CHOYCE results appear in a web-based table, which may be accessed via a hyperlink automatically e-mailed to the user when the job is completed. The table consists of the names of n homology models built for the input target sequence and fitted in the EM map, sorted based on their CCF score (the highest score at the top). For each model both the CCF score and the normalized-DOPE score are reported. The coordinates of each model can be downloaded in a PDB format.
As test cases, we used CHOYCE to generate two comparative models, one constrained by a simulated density map and the other by an experimental cryoEM map. In both cases, to measure the accuracy of the models, we calculated Cα RMSDs from the known native structures using least-square minimizations (model.superpose in MODELLER-9v7).
The first model is of subunit III of bovine heart cytochrome c oxidase, based on the structure of E.coli ubiquinol oxidase (PDB id: 1FFT, chain C, 22% sequence identity). The density map was generated from the native structure of cytochrome c oxidase (PDB id: 1OCC, chain C, residues 74–261) using the molmap command in Chimera (Pettersen et al., 2004). We then used CHOYCE option 2/align2d to generate 50 models based on five alignments to 1FFT, and scored them applying the local fit first.

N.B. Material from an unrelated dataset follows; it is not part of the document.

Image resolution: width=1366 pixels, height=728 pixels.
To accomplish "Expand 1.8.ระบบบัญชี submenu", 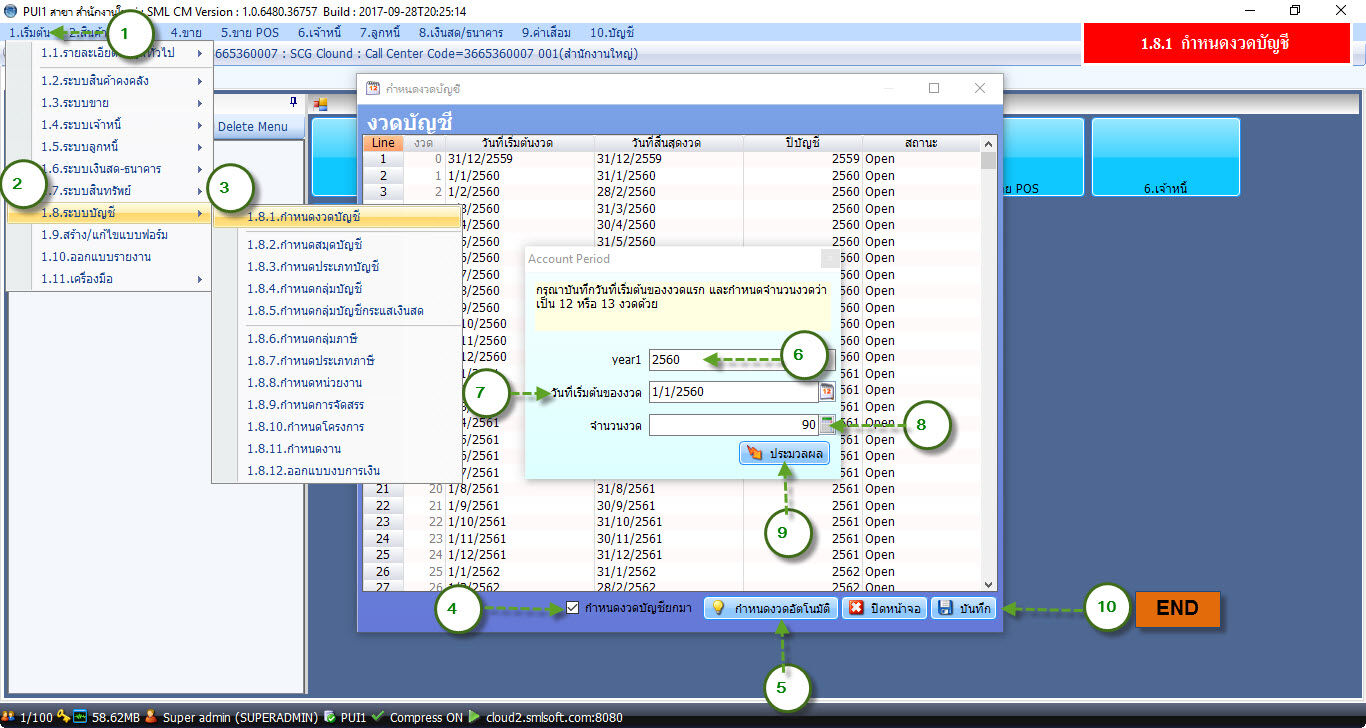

The second model is of the S.cerevisiae receptor of activated protein kinase C 1 (RACK1) (PDB id: 3FRX, chain A, residues 5-317), based on the structure of its homolog from Arabidopsis thaliana (PDB id: 3DM0, chain A, 49% sequence identity). For fitting, we used the 8.9 Å resolution cryoEM map of the 80S ribosome from the thermophilic fungus T.lanuginosus (EMDB ID: 1344, > 85% sequence identity to S.cerevisiae). Because the density associated with RACK1 was identified on the small subunit (40S) where it is bound near the mRNA exit, we used only the density of the small subunit, which was previously segmented from the entire 80S density (Taylor et al., 2009). We then fitted 3DM0 into the associated density and used CHOYCE option 2/align to generate and score 100 models based on 10 alignments to 3DM0, and scored them in the position of the fitted template.

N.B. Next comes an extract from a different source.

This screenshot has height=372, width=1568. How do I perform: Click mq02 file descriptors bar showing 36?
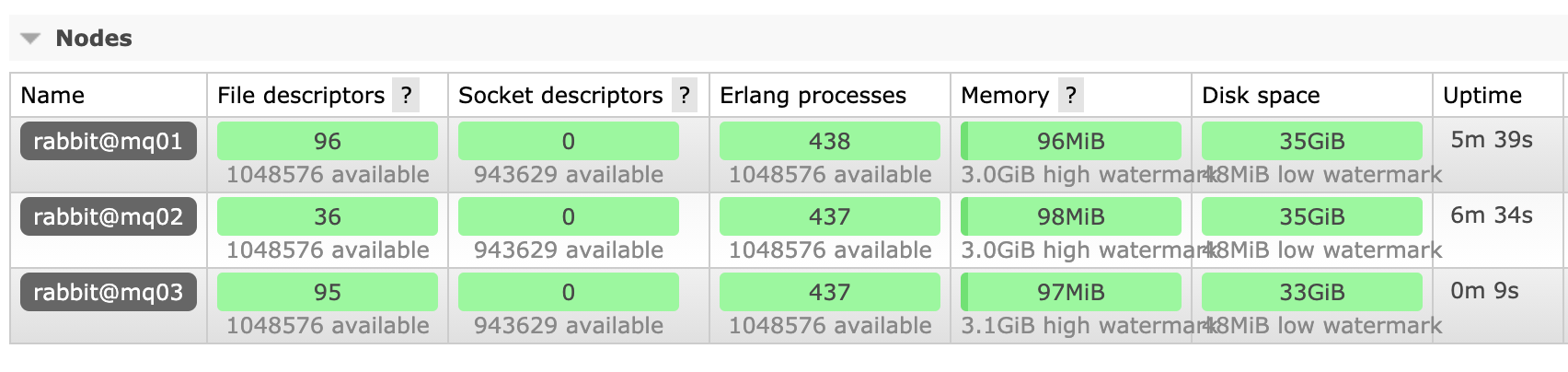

In both test cases, the best-fitted model is the most accurate model (ranked first among 50 and 100 models, respectively). For 1OCC, the best model has Cα RMSD of 3.00 Å from the native structure. It is 18.5% more accurate than the best model based on the normalized-DOPE score (Cα RMSD = 3.68 Å, ranked last, Fig. 1). For RACK1, since the range of accuracy of the models was quite small (Cα RMSD between 2.84 and 3.07 Å), the best-fitted model is only slightly more accurate than the best normalized-DOPE model (2.84 Å versus 2.94 Å), although ranked much higher (1 versus 40) (Supplementary Fig. 1).
The CHOYCE web server provides a platform for homology modelling and fitting into cryoEM maps. The server aids in selecting one of the most accurate models from an ensemble of models based on the goodness-of-fit to the EM map. Future improvements will include modelling based on multiple template structures, as well as iterative alignment, fitting and refinement using a combination of CCF and statistical potential scores (Topf et al., 2005, 2006).
We thank Andrej Sali, Ben Webb, Mallur Madhusudhan, David Houldershaw and Derek Taylor.
Funding: Medical Research Council (G0600084) and Human Frontier Science Programme (RGY0079/2009-C) grants (to Topf lab).
Conflict of Interest: none declared.